Wow. You certainly do! It's hard to recall why, but it did ratchet up about a year ago. Maybe it was because I'd really stepped into the spotlight in my industry and at the office, well... nothing changed. Then we got bought by an industry giant, a new boss was entering the picture, but ultimately... nothing changed.
The job isn't drudgery, exactly (well some of it is, immensely so, but I can easily tolerate a whole bunch of drudgery, even highly-technical drudgery, if all else goes well); it's just a matter of being ignored. For good or bad, much of my technical career I've produced stuff beyond what people think possible.

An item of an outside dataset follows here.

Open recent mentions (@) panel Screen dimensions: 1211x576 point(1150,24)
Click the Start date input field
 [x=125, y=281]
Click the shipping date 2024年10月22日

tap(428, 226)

But today I don't even get so much as an "attaboy" -- they simply have no idea, nor do they seem to care, what I do day to day. And when I do achieve a score for Our Side... nobody notices.
Yah, I think it's time to go. Working for a mega-corporation more than three times the size of the city I grew up in is the pits.
I was married to a technical writer. He called his work "kindergarten stuff...cutting and pasting." But he also wrote text books and manuals for several aerospace companies.
He was "there" when Skylab went up, and was there for the Enterprise. If he bacame unhappy in his work, I encouraged him to look elsewhere for employment. He was never out of work more than two weeks until he retired. For good.
I refused to sit at home and take the residual BS from his bosses. Do yourself a favor: Take a sheet of paper and draw a line down the middle of it, from top to bottom. On the right side, write "PRO" ~~ on the left side, write "CON."
Then list all the GOOD things about the company you work for on the Pro side, and the bad things on the Con side. Be honest. Ask your wife to help.
Whichever side has the most things listed is the side you should "listen" to.
(But you didn't hear it from ME!) It's just a suggestion to a friend is all...;o]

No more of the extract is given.